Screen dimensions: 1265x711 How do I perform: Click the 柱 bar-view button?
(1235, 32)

..........

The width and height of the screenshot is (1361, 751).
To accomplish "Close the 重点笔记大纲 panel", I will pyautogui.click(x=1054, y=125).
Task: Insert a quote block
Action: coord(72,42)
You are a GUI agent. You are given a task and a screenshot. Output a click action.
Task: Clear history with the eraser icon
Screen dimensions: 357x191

..........

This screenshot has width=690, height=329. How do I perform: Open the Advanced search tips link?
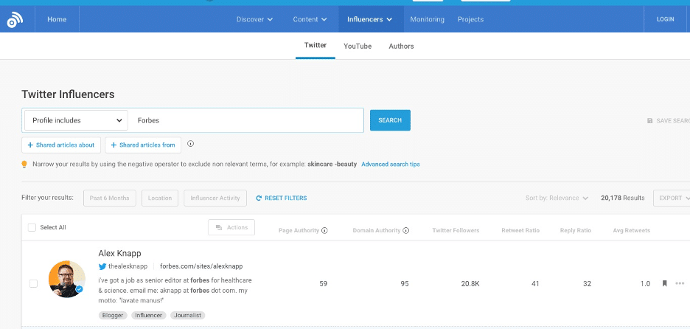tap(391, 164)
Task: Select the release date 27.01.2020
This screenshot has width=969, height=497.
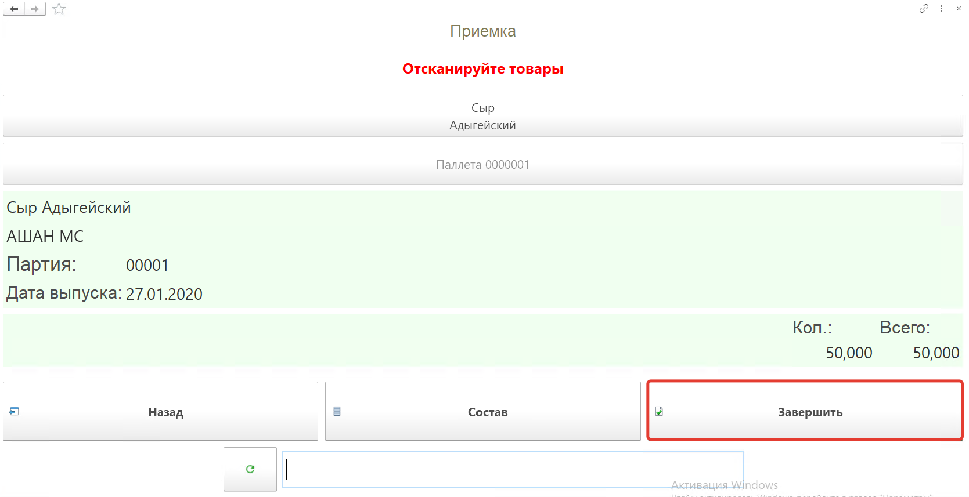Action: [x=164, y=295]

..........

▶ **Activity**
Copy out the range of lines above starting at the line with "Task: Clear history with the eraser icon" and ending at the line with "Screen dimensions: 357x191", exactly and including both.

▶ **Result for this task**
Task: Clear history with the eraser icon
Screen dimensions: 357x191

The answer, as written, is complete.